#### TASK TO CARRY OUT
The answer is to consist only of an exact retyping of the lines from the one containing "Viewport: 1424px width, 813px height." to the end of the entries, without pictures.

■ ■ ■ ■

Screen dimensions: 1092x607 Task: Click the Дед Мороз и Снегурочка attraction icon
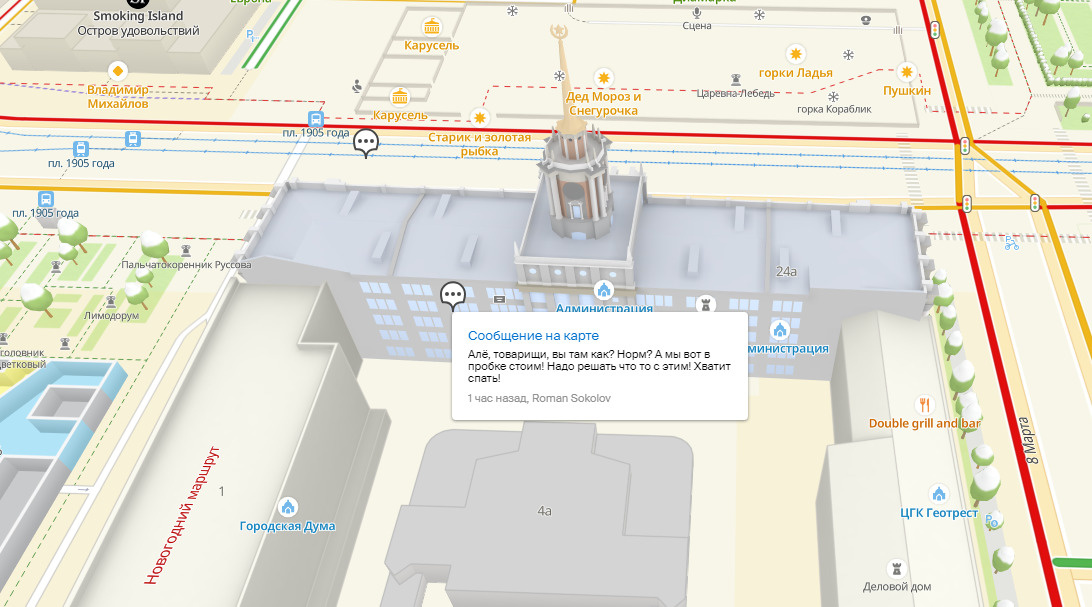click(603, 78)
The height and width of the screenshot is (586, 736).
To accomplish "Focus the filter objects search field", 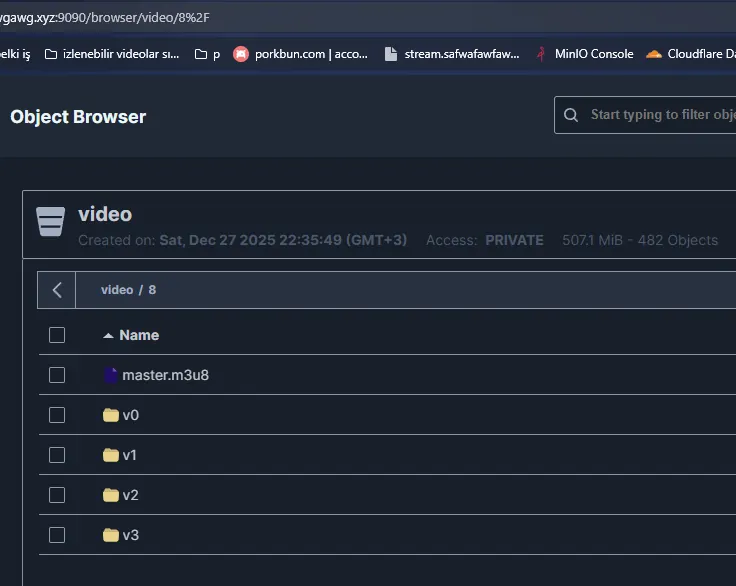I will tap(660, 115).
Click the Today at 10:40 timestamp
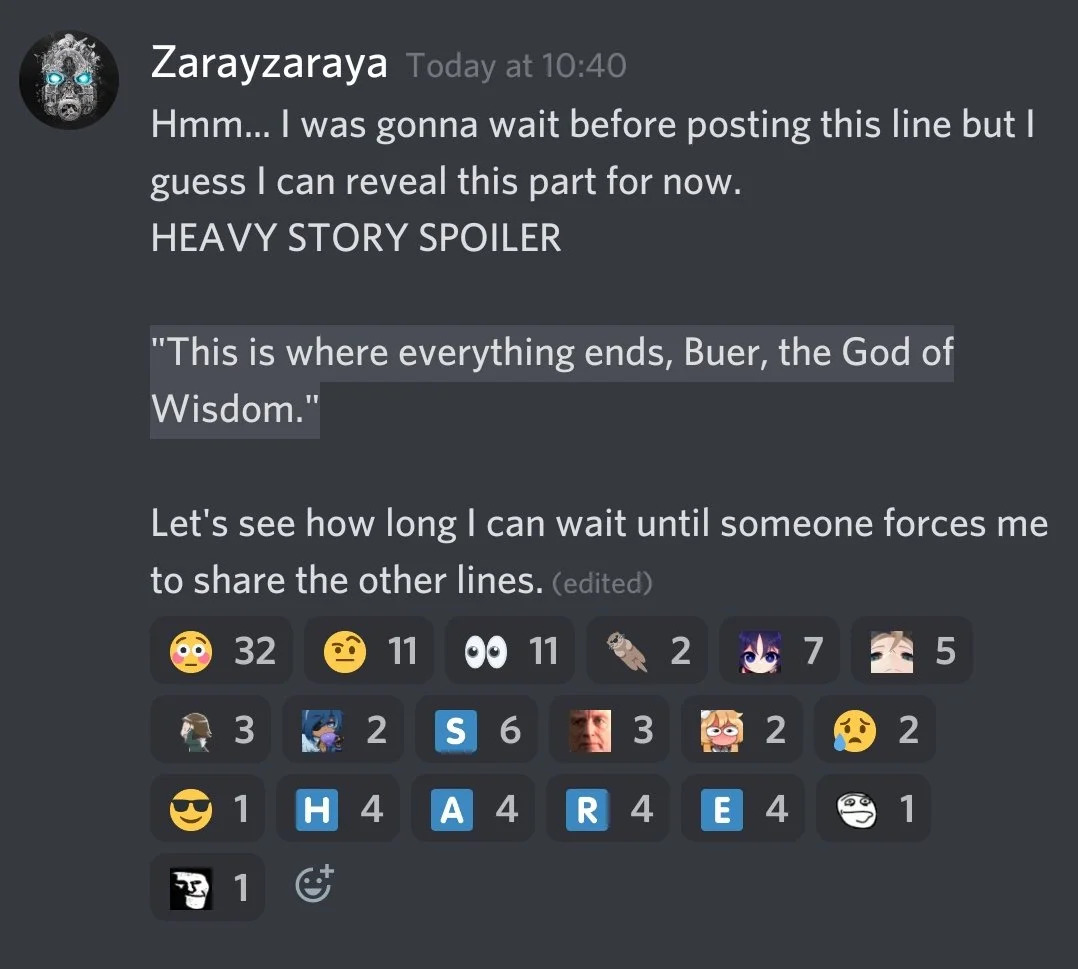This screenshot has height=969, width=1078. [516, 66]
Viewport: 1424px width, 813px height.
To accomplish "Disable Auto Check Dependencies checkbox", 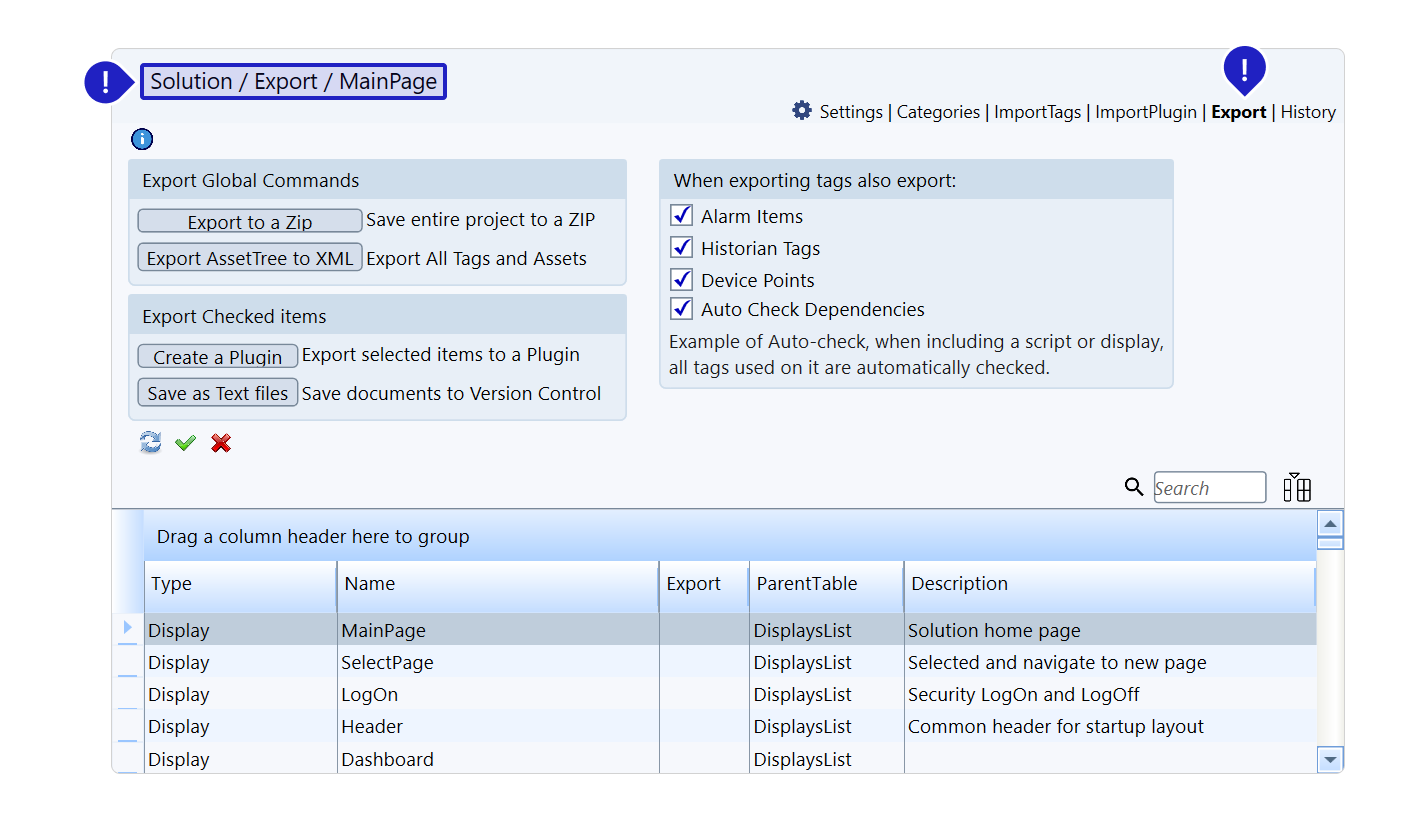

■ ■ ■ ■

#### YOUR SOLUTION
Viewport: 1424px width, 813px height.
To accomplish "Disable Auto Check Dependencies checkbox", 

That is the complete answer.